LISTA DE TAREFAS ->
a: No texto sobre plataformas automotivas, qual foi a meta da Volkswagen para as suas 16 plataformas no programa de reestruturação de 1994?
b: Transcreva literalmente um trecho do texto sobre plataformas automotivas: comece nas palavras "Ao contrastarmos os" e pare depois de "das montadoras veteranas.".

TEXTO FORNECIDO ->
━━━━
O caso da Volkswagen exemplifica a estratégia de plataformas mundiais. Esta montadora estabeleceu, em seu programa de reestruturação de 1994, a meta de substituição das 16 plataformas existentes por apenas 4 novas plataformas, que serviriam para todos os modelos produzidos pelo grupo VW – Audi, Seat e Skoda, além da própria VW (Carvalho, 2005). A Plataforma A4 da VW serve de base para modelos como: VW Golf, VW Bora, VW Beatle, Audi TT, Audi A3, Seat Leon, Seat Toledo e Skoda Oktavia. As demais grandes montadoras também seguem esta estratégia, valendo citar o plano da GM de reduzir de 13 para apenas 7 o número de plataformas globais para os seus automóveis e o da Renault/Nissan de reduzir de 39 para 10 plataformas globais (Winter e Zoia, 2001). A Tabela 6 apresenta a evolução entre 1990 e 2002 do número de estilos de carrocerias e plataformas no mercado europeu.

Ao contrastarmos os dados da Tabela 1 com os da Tabela 6, verificamos que o número de estilos de carrocerias cresceu 103% entre 1990 e 2002, enquanto que o número de plataformas diminui 23% no mesmo período, acarretando num aumento de 165% na relação do número de estilos de carrocerias produzidos por plataforma. Os ganhos de escala oriundos da plataforma também são ilustrados pelo aumento da produção média na Europa de estilos de carrocerias por plataforma, que cresceu 42%.

A adoção da estratégia de plataformas também é presente no Brasil. Todavia, a chegada dos novos entrantes, a partir da década de 90, leva a uma análise diferenciada. A Tabela 7 ilustra o caso brasileiro, destacando o comportamento diferenciado das montadoras veteranas.
━━━━
LINHAS DE DADOS ->
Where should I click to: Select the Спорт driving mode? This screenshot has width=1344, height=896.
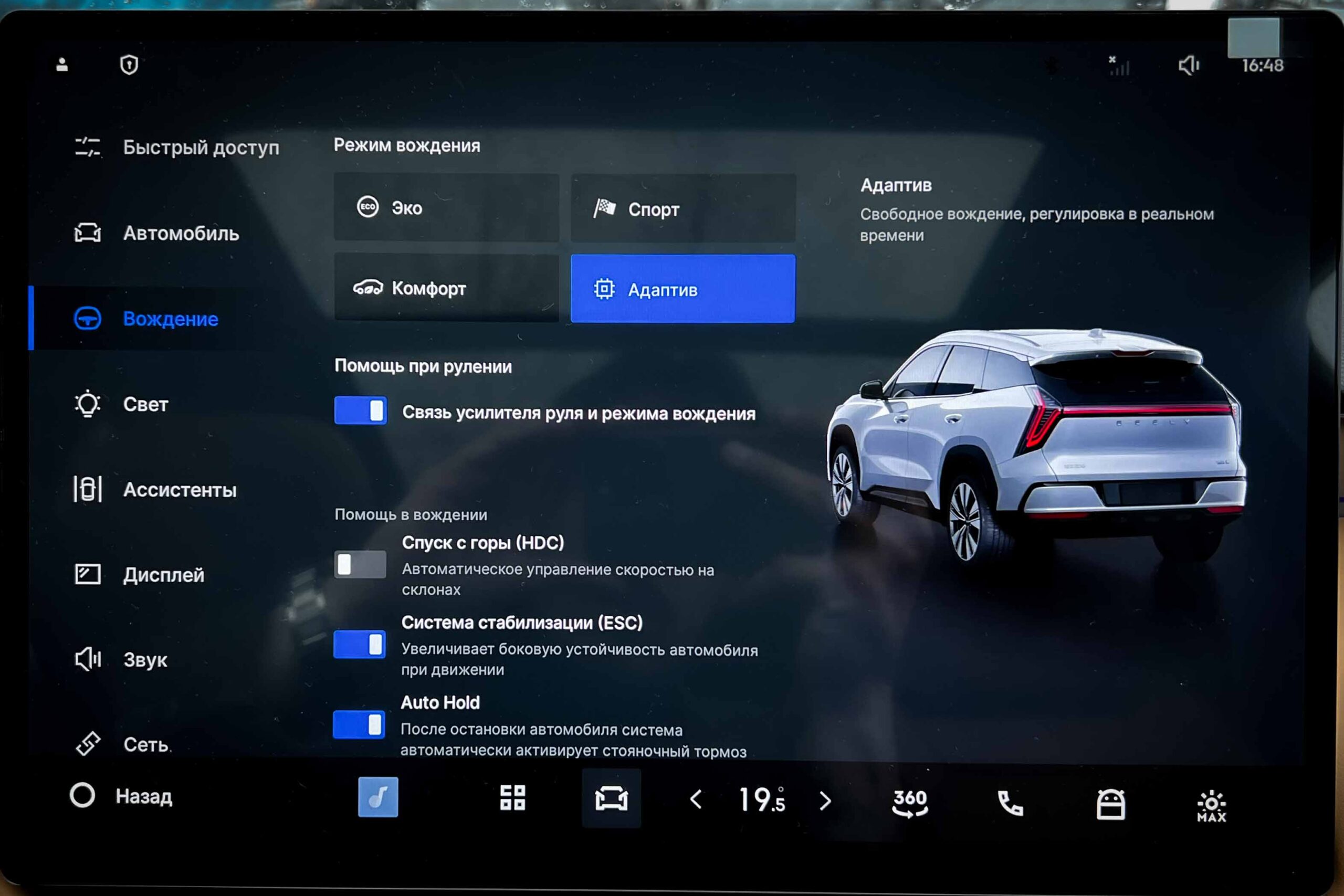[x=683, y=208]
━━━━
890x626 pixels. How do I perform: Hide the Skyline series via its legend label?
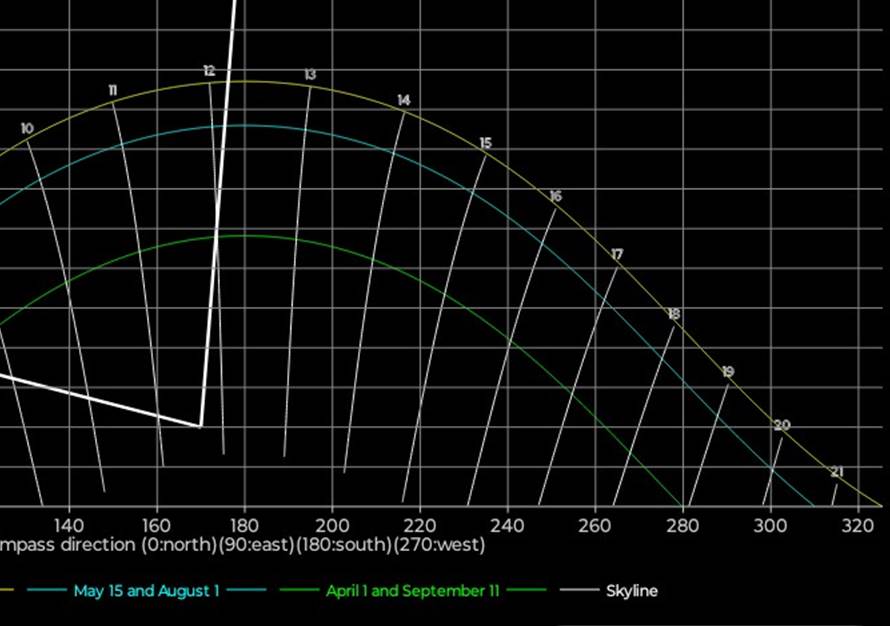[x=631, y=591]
━━━━
RESPOSTAS EM ORDEM ->
a: Substituí-las por apenas 4 novas plataformas.

b:
Ao contrastarmos os dados da Tabela 1 com os da Tabela 6, verificamos que o número de estilos de carrocerias cresceu 103% entre 1990 e 2002, enquanto que o número de plataformas diminui 23% no mesmo período, acarretando num aumento de 165% na relação do número de estilos de carrocerias produzidos por plataforma. Os ganhos de escala oriundos da plataforma também são ilustrados pelo aumento da produção média na Europa de estilos de carrocerias por plataforma, que cresceu 42%.

A adoção da estratégia de plataformas também é presente no Brasil. Todavia, a chegada dos novos entrantes, a partir da década de 90, leva a uma análise diferenciada. A Tabela 7 ilustra o caso brasileiro, destacando o comportamento diferenciado das montadoras veteranas.